There are so many little wastes of money that we do - every day - sometimes a couple times a day. And we don't even think about them. It is only in relation to a buck or two, and at the end of the day you say, "It's two bucks! What's the big deal? I can't retire on that!!" Of course you can't retire on that, but we aren't talking about retiring. We are talking about saving money.

Again, common sense. $2 a day, is basically nothing. But $2 a day....for 365 days is $730 a year! Put that into a savings, CD, money market and let it collect interest! You do the math as to $730 a year for 10 years at X% interest rate, rolling over every year. Do it in writting. Once you see that final number on that paper - THEN you can think about what retirement has in store for you, or should I say what you have in store for retirement!
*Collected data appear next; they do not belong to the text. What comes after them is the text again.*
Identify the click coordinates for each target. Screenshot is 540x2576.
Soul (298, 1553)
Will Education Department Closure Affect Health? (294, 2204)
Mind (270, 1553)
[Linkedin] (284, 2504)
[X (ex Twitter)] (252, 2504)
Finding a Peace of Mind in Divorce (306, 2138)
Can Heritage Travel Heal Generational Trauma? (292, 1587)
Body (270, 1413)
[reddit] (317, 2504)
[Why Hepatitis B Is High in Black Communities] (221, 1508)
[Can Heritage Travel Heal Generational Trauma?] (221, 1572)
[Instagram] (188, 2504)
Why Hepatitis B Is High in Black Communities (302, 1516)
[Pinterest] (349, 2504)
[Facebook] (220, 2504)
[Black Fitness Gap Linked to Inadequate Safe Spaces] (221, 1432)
Just think, if you stop for a flavored cup of coffee ($3.75) every day, you spend $1368 a year! If you go through a drive thru fast food place for a large soda ($1.69) every day, you spend $616 a year! That's $1983 a year just for 2 drinks a day!!

Until it was recently increased, $2,000 was the maximum a person could contribute to an IRA - YOU HAD IT ALL ALONG.... YOU JUST CHOOSE TO SPEND IT ON SOMETHING ELSE!
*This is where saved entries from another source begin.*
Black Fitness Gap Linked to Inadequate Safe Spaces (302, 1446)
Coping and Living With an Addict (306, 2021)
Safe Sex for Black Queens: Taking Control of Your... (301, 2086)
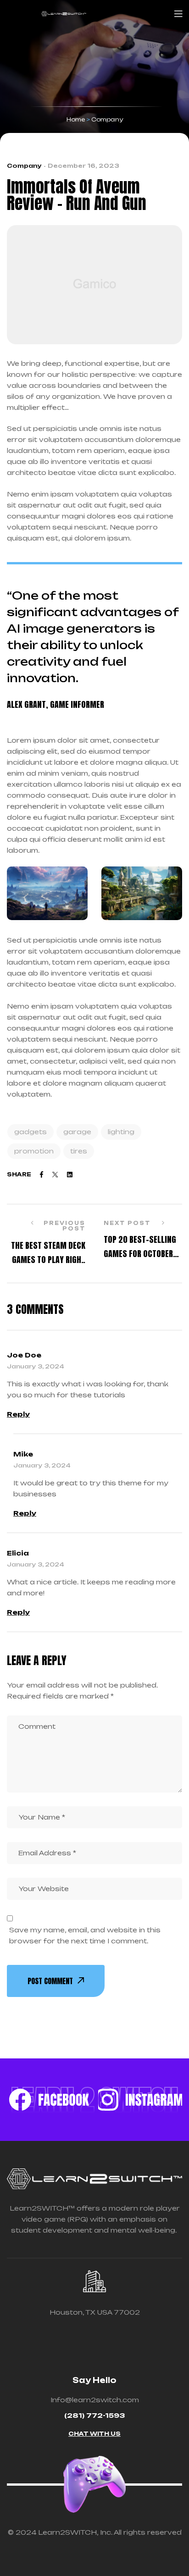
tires (78, 1151)
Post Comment (50, 1980)
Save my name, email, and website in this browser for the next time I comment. (85, 1935)
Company (24, 165)
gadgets (30, 1132)
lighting (121, 1132)
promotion (34, 1151)
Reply (18, 1414)
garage (77, 1132)
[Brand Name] (49, 2100)
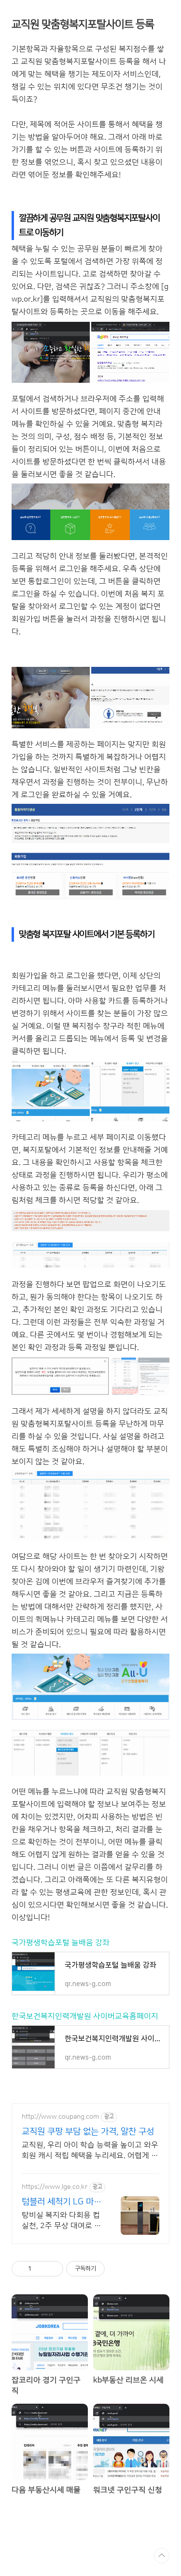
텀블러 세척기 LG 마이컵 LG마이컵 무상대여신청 (61, 2202)
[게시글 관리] (52, 2268)
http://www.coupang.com (60, 2117)
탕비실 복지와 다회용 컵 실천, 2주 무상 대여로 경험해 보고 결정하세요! (61, 2221)
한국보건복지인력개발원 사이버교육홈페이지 (85, 2016)
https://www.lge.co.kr (54, 2187)
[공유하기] (40, 2268)
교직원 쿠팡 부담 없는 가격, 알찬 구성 (88, 2132)
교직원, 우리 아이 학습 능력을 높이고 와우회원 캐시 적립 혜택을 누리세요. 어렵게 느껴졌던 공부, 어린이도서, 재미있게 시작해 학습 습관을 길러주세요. (90, 2150)
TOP (161, 2555)
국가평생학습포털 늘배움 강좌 (61, 1942)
Think about all the little things you do, how often you do them and do you really NEED to do that? Add up what those little things cost you EVERY MONTH. You can stop, cut back, compromise, re-adjust, re-program ... Take your pick on what you want to call it, but quite frankly, almost $2,000 a year just for 2 drinks a day - simple commons sense says that is most assuredly something that can be done without to further your savings!
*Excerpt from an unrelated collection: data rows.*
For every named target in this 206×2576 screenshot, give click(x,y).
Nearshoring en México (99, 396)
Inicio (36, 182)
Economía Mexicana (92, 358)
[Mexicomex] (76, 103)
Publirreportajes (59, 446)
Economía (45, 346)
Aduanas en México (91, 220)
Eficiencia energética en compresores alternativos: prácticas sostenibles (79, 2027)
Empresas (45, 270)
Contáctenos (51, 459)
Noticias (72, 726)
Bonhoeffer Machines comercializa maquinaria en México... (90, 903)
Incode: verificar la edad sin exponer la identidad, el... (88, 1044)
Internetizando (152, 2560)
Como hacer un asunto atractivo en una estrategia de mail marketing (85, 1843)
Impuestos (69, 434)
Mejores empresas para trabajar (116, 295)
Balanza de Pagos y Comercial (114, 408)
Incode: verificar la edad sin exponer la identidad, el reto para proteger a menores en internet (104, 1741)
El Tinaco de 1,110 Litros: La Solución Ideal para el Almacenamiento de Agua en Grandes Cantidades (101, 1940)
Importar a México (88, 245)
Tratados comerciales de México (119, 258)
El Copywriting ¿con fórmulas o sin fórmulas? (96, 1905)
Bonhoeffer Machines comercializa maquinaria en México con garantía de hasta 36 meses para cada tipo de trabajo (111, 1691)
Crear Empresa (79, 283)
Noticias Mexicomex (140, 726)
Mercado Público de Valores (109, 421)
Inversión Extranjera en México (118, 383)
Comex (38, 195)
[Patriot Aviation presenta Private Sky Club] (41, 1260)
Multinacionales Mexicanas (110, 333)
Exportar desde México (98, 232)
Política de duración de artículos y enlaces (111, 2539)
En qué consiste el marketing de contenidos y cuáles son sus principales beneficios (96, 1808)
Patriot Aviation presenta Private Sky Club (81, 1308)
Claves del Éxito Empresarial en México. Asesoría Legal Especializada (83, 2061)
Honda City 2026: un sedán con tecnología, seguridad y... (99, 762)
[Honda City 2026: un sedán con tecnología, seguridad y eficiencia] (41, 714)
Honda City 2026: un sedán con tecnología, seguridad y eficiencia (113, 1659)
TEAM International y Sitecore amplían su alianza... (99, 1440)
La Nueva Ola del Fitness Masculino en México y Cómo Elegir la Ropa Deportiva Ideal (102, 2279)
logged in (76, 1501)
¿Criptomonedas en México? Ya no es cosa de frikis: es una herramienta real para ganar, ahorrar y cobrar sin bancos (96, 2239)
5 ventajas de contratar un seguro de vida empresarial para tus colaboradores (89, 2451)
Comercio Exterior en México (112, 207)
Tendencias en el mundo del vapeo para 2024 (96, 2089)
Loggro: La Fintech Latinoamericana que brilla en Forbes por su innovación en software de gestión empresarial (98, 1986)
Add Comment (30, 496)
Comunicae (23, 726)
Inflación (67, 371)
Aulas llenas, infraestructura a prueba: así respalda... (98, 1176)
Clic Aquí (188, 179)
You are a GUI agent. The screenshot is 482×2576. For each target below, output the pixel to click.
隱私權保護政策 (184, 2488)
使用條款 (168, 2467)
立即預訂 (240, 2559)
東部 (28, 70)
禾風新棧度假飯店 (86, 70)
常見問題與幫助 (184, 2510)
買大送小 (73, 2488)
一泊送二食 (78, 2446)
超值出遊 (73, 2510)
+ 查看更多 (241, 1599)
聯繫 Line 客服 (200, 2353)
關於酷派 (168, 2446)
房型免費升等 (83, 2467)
Leave a comment! Click "comment" below! Thanks!

To make money, save money or just stretch what you have-continue reading articles for more tips, ideas and ways to do all 3!

4 Comments:

At 5:11 AM, Blogger Annie said...

Can I point out something? 401(k)s may be from companies, but IRAs are available to anyone who makes an income (in fact, stay-at-home parents may also contribute to Roth IRAs).

If you earn income and make less than $90,000 (single) or $150,000 (married filing jointly), you should seriously consider opening a Roth IRA! You can do this even if you do have a 401(k).

The max contribution for 2006 and 2007 is $4000 per person. For 2008, it's $5000.

You can open a Roth at a bank as a CD, though a broker, through a discount on-line broker (I like Ameritrade), or directly with a mutual fund company (like Vanguard OR T Rowe Price - check out their retirement funds which automatically transfer the money to safe investments as you get closer to retirement).

The top advantages of a Roth are:

(1) the money grows tax-free
(2) you don't pay any taxes on retirement disbursements (unlike your 401k)
(3) there is no age when you have to start taking money out (unlike regular IRAs)
(4) In an emergency, you can withdraw all of your initial investment (not the interest) penalty-free!

Read (4) again ... this is great benefit if you are younger and concerned about locking up that money until you get old.

-Aunt Annie (formerly of "Aunt Annie's Advice" - a blog about money, parenting, marriage, and more)

 
At 6:40 AM, Blogger Frugal Money Saving Ideas said...

Anne - Thanks so much for that infomation! I know IRAs are not company related, but my point of the article was, how to get the money to contribute in the first place - to either one - if you are on a limited income. I appreciate your mentioning this and saying it in an easy-to-understand way.

To the Readers: Do what you can to save the money, then follow Anne's suggestion!

 
At 1:21 PM, Anonymous Anonymous said...

Great advice! My husband and I have been on a very limited income, living out our dreams and paying off college loans. We've still been able to save quite a bit into our retirement accounts by giving up the latte and soda factor as well as other things most consider necessities even here in our low income neighborhood: the 2nd car, the cell phone, cable T.V. etc. As a result, we have quite a large nest egg and our house and college loans should be paid off by the time our kids' early teenager years.

Sara Ann Denson
Author, "Christmas Turtles"
www.saraanndenson.com

 
At 6:06 PM, Blogger Frugal Money Saving Ideas said...

Sara Ann- Congratulations! Paying off bills AND a nest egg - That is fantastic! Good for you! It does work, you just have to want your goal! Good luck to you and your family!